Vanquish

Vanquish

Rating: T

Score: 8.5/10

                Sega is at it again. When they aren't frankensteining their beloved hedgehog hero to death multiple times every year, Sega does manage to release a new game every now and again. Here's another one, which has flown low on the marketing radar (odd for Sega). Is this game a hidden gem, or should it stay under the radar? This game is available for the Xbox 360 and Playstation 3.

                You are Sam, a man in futuristic robot armor which allows you fast manoeuvring and strong fighting capabilities. You are sent with a resistance group to stop an evil terrorist from destroying America. Shall I point out all the clichés? The story goes into horribly boring detail about the BLADE technology within your ARS (Augmentation Reaction Suit) which you got from D.A.R.P.A. (Defense Advanced Research Project Agency) which is the only thing that they can use against Victor Zaitsev who leads these group of robots who- it just goes on forever. Considering the gameplay, this doesn't seem like it's going to appeal to the business men who stress details.

                And let's consider gameplay, because this game is certainly plentiful there. It plays like a normal third-person shooting game until you start using your suit as a weapon in and of itself. Your suit can thrust rapidly into action and go into slow motion. Combine the two, and you get some very nice action-movie-esque stunts. For example, you can go from behind cover, slide over to an enemy (still on your legs) using your thrusters, jump, bicycle kick the robot, and shoot him up with your assault rifle in mid-air (and in slow-mo). Of course, your suit will overheat, and quite a bit I might add.

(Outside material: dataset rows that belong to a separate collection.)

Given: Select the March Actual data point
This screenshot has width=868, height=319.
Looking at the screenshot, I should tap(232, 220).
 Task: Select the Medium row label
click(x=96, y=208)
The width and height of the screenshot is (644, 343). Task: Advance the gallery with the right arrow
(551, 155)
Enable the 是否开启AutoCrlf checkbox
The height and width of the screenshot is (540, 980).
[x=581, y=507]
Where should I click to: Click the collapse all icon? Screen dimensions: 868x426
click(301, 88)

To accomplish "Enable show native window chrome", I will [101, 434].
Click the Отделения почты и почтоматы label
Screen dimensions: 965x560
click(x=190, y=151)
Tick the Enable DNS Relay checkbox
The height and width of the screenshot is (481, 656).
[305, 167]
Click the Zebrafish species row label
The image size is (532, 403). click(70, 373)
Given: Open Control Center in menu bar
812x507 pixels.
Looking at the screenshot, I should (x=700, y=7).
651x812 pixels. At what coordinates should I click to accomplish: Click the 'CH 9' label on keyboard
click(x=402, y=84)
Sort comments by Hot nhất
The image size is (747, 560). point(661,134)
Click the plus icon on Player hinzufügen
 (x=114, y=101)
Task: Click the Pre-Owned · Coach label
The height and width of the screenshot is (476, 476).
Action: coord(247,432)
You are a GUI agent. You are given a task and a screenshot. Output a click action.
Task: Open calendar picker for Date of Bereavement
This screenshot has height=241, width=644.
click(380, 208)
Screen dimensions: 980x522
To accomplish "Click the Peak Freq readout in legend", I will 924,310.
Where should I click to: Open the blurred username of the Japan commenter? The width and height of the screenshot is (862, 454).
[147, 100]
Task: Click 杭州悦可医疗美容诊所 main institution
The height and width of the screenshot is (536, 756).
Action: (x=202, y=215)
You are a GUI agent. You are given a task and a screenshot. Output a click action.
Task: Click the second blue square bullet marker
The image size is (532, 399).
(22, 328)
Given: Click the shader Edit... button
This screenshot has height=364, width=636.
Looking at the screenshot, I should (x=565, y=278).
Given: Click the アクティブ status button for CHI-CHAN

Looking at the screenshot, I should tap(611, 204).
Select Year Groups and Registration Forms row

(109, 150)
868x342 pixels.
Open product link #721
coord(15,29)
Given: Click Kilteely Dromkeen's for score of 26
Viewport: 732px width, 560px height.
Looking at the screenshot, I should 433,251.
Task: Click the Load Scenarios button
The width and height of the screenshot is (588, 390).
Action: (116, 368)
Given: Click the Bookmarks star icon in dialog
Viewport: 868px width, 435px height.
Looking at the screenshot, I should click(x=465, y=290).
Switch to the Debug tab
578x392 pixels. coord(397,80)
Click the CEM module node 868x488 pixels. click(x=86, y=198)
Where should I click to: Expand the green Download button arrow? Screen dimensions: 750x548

Even using melee attacks drains your suit completely.

                You'll spend your time fighting robots of all sizes, from human size to walking tower size. I hope you like missiles, the robots certain do! The bigger the robot, the more missiles it shoots simultaneously, which becomes...nerve-racking, but very intense. Bosses are intense as well, but the same ones repeat. In the later levels, they throw more bosses at once, which makes it hard to keep track of everyone and everything. Imagine, one giant spider shooting missiles, one giant golem shooting missiles, and a dozen or so small robots at once.

                The game uses the typical health-generation system, but pulls a fast one every now and again with instant-death attacks. These are extra dirty when you find out almost all instant-death attacks ALSO go through cover. It adds the fact you should always be moving into the game, which suits, but it also adds the punch-in-the-face of deaths based on trial and error rather than skill.

                You can upgrade your weapons by picking up the same weapon multiple times or randomly killing an enemy that happens to carry an upgrade box. These upgrades do nothing alone, but add up to give fire rate bonuses, damage bonuses, and often capacity bonuses. Having a dozen more rounds to fire off only sounds nice when you know how rare some ammo can be to find. Dying is the only reliable way to stock up again.

                Look past corny lines and a terribly boring story, and there's an adrenaline-filled rush of a game. It's a thrill to play because of its unique gameplay, but it's also a pain to listen to. The good certainly outweighs the bad.